In the words of Gibraltar’s Chief Minister, the Gibraltarian referendum vote did not even ‘move the needle’ of the overall result. It nevertheless sent an important message about Gibraltar’s particular interests in Europe and the strength of feeling of its inhabitants. The timing of its announcement – at midnight Central European Time, an hour ahead of the first UK results – was canny. It was a flash of real news amid the speculative ramblings of the TV pundits, and it made the UK sit up and take notice.
With Brexit now looming, the British Prime Minister considers it necessary to point out that the UK is leaving the EU, but not leaving Europe. Needless to say, Gibraltar is not ‘leaving Europe’ either. In fact, no one in Gibraltar is even fantasising about leaving Europe. Aside from its geological attachment to the continent, Gibraltar is tied to Europe in many ways that the UK is not.
For a start, the Gibraltarians are of mixed European ancestry. They descend from immigrants from Genoa, Malta, and elsewhere in the Mediterranean, who were drawn to Gibraltar after its cession to Britain in 1713. Gibraltarian culture, from the llanito dialect to the cuisine, has also been profoundly shaped by the physical proximity to Spain.
Countless friendships, families and business relationships have arisen from, and are dependent on, the movement of people across the border between Gibraltar and the Spanish town of La Línea. Spain’s sixteen-year blockade of Gibraltar did not just hurt Gibraltar’s economy; it tore families apart. Far from ‘falling like a ripe fruit’, as Franco predicted Gibraltar would, it held out with the support of the UK, and the resolve of the Gibraltarians never to accept a transfer of sovereignty to Spain intensified.

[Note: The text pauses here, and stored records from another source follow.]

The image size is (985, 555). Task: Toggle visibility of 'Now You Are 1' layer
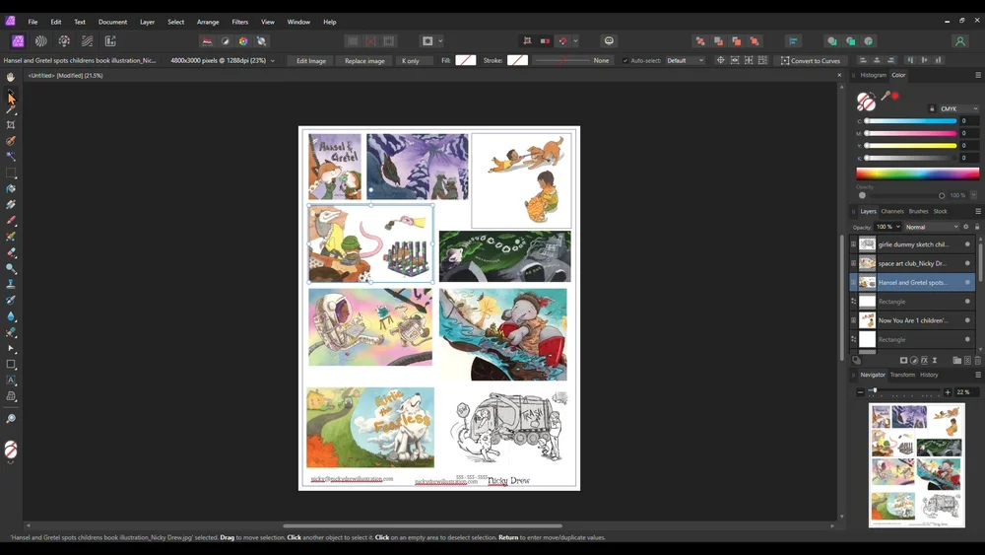click(967, 320)
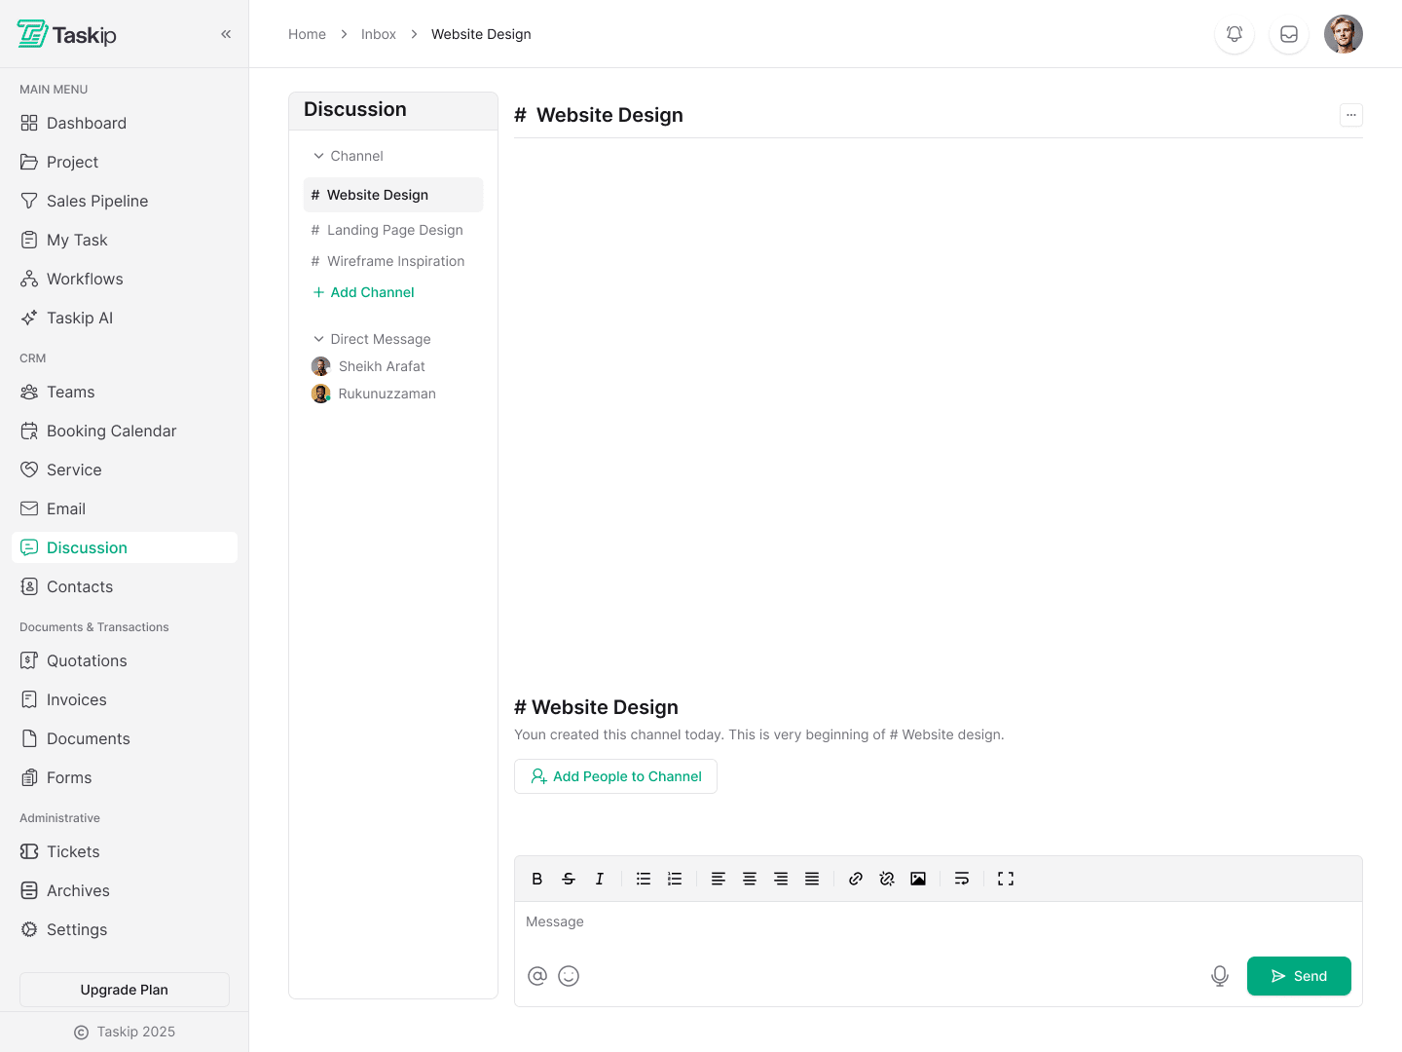Insert a numbered list
1402x1052 pixels.
(x=675, y=879)
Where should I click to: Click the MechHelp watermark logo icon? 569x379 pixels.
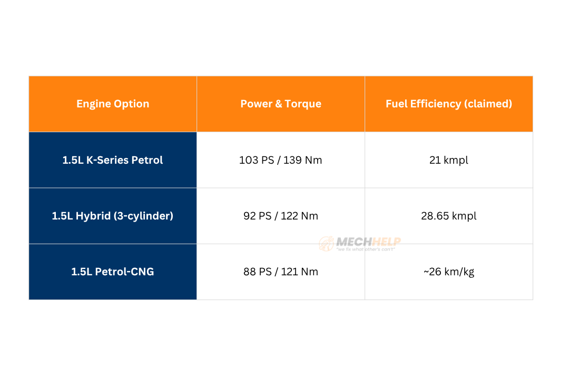click(327, 244)
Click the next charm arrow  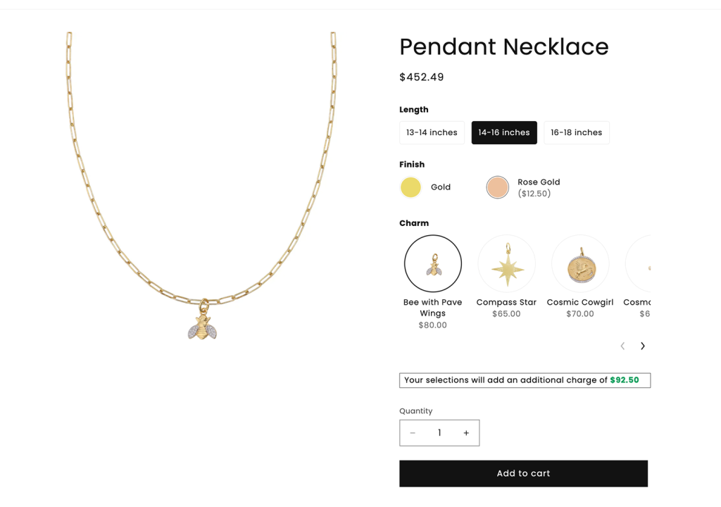click(x=642, y=346)
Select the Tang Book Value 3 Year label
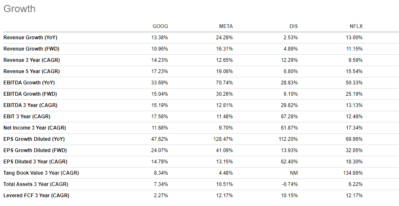This screenshot has height=206, width=399. 41,173
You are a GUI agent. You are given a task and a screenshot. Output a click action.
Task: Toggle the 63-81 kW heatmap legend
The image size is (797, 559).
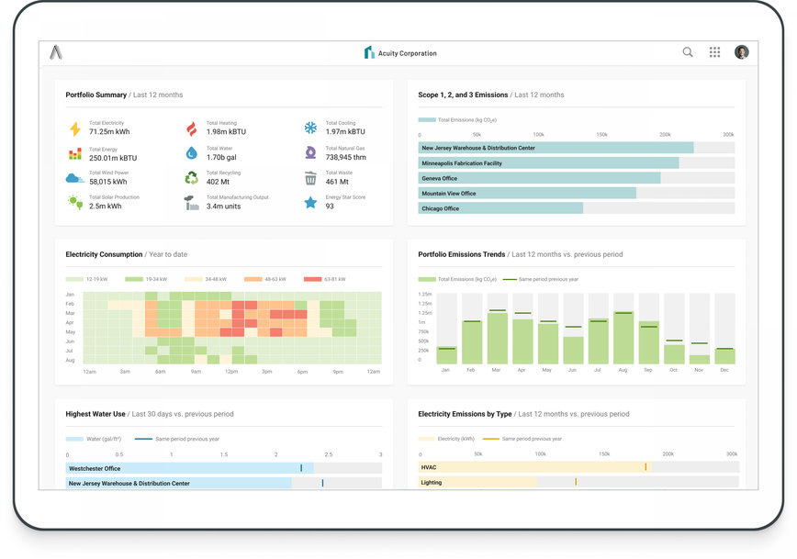[312, 278]
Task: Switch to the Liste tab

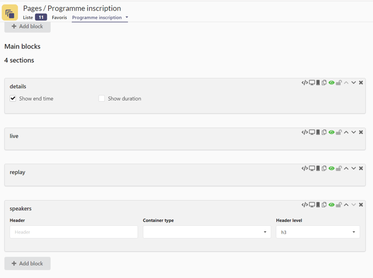Action: pos(28,17)
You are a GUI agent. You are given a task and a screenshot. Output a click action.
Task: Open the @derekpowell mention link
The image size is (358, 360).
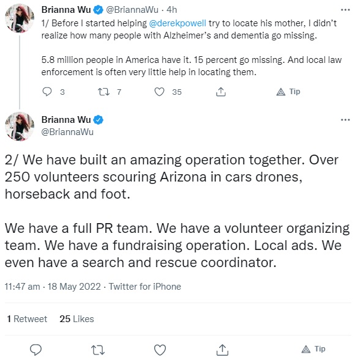pyautogui.click(x=177, y=23)
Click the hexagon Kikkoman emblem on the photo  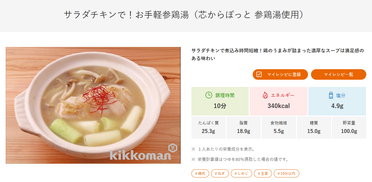point(172,147)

Joining the EEC in 1973, under the UK’s accession agreement, was a cause for optimism in Gibraltar. It gave people a sense of renewed connection with Europe at a time when they felt most marginalised. The re-opening of the border in 1985 was a pre-condition of Spain’s joining the EC in 1986.
Such developments may partially explain the variation in attitudes towards the EU in Gibraltar and the UK. If you ask Gibraltarians about their personal experiences of EU membership, the conversation is unlikely to turn to imperial weights and measures, oppressive rules dictating the shape of fruit, or benefits payments to immigrants. You are more likely to hear stories of unrestricted travel, reunited families and economic prosperity.
Participation in the EU’s Internal Market has been a major feature of Gibraltar’s modern economic success. Reduced access to the market in services will hurt Gibraltar’s thriving financial services and online gaming industries, but 90% of the business in these areas is with the UK, so as long as unrestricted access to the UK market continues, service providers based in Gibraltar should be able to continue operate successfully. Gibraltar has never participated in the Customs Union. The economic challenge, while serious, is not insurmountable.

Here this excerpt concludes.